DAZ_Rand opened this issue on Dec 09, 2011 ยท 1133 posts
who3d posted Fri, 09 December 2011 at 7:36 PM
Quote - I use V4, always have and always will, unless a new, better figure comes that can be used in Poser 7 (and no, I cannot upgrade, because I use both Poser 7 and Vue 6, which supports up to Poser 7 only. So my only choices would be paying around $1400 to get the latest version of both, or making my workflow drastically more complex by adding DS, using obj conversions, etc, which I have no intention of doing). So basically, for people like me, all this means is that each time I browse the DAZ site, I see less and less usable items, which simply means I go there less and less. I can understand some people wanting to try new figures and making clothes for it, but by not making them compatible with V4 it just means it's not usable by me and others.
This is an age-old problem - and not just in the world of 3D either. A lot of this was pointed out to DAZ prior to DS4 "release" IIRC, and the problem is that although it's a COMPLETELY VALID problem, no company can afford to avoid progress perpetually. With progress comes, among other things, incompatability.
That's why I can't play "Lode Runner" on my Windows XP machine - because it relied on Windows 3, and things have moved on since then. We all of us have a choice - to try to keep up, or to settle in at our chosen level.
I can't dissagree with DAZ wanting to move on from Mil4 tech - though I think they could have done so a little more elegantly, with better Poser compatability IMHO. Much about Genesis looks fun, to be honest. Better communication with SM earlier on might have been helpful, and better/more/clearer disclosure from DAZ. I think there's romm for improvements on both sides - DAZ could do more to make Genesis Poser-friendly, and compatible post-posing SubD from Smith Micro needn't only benefit Genesis - I can see how that could be useful for Poser on a wider basis too.
So I don't ask for DAZ to stop improving - but it would be nice if they improved things more evenly, with fewer missteps (like poor documentation, or releases that break features that previously worked).

--------------------------------------------------

◆ **Task instructions**:
[1] According to the quoted user in the forum post, which two programs do they use?
[2] Retype the forum post word for word, starting at "I can't dissagree" and ending at "wider basis too.".
The records that follow come from a different source than the forum post.

◆ **Study material**:

--------------------------------------------------

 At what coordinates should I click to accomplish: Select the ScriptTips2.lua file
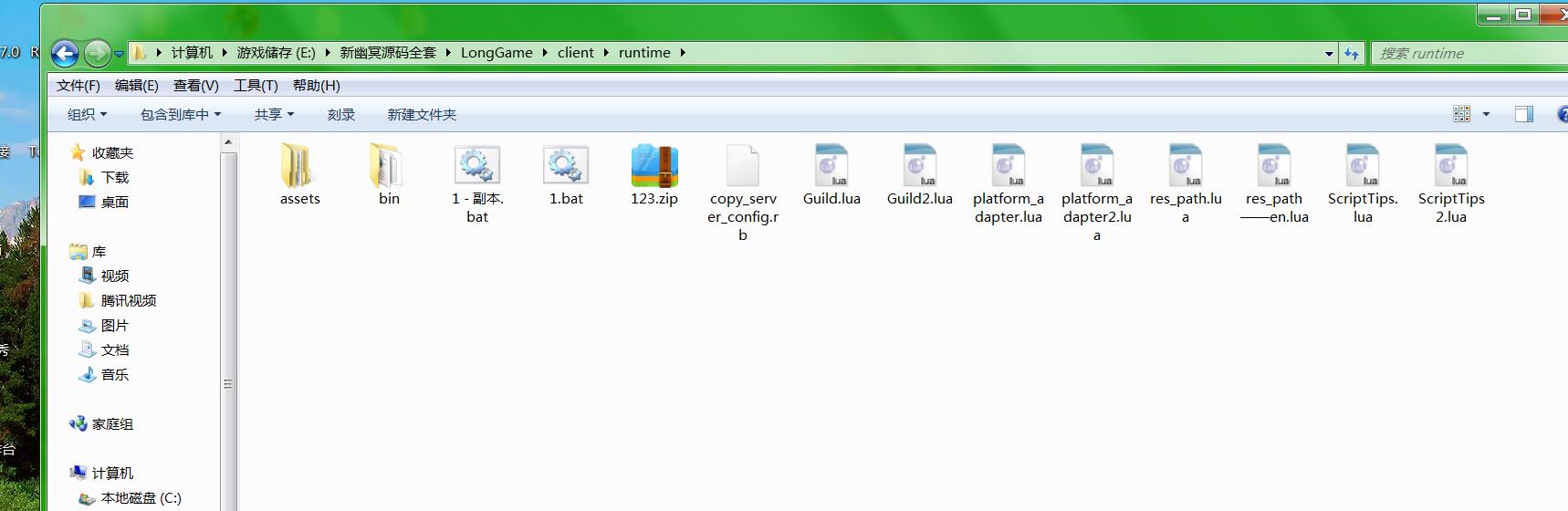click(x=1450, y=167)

--------------------------------------------------

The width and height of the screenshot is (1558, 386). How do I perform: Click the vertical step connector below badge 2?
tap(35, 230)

--------------------------------------------------

◆ **Solutions for each task**:
[1] Poser 7 and Vue 6.

[2]
I can't dissagree with DAZ wanting to move on from Mil4 tech - though I think they could have done so a little more elegantly, with better Poser compatability IMHO. Much about Genesis looks fun, to be honest. Better communication with SM earlier on might have been helpful, and better/more/clearer disclosure from DAZ. I think there's romm for improvements on both sides - DAZ could do more to make Genesis Poser-friendly, and compatible post-posing SubD from Smith Micro needn't only benefit Genesis - I can see how that could be useful for Poser on a wider basis too.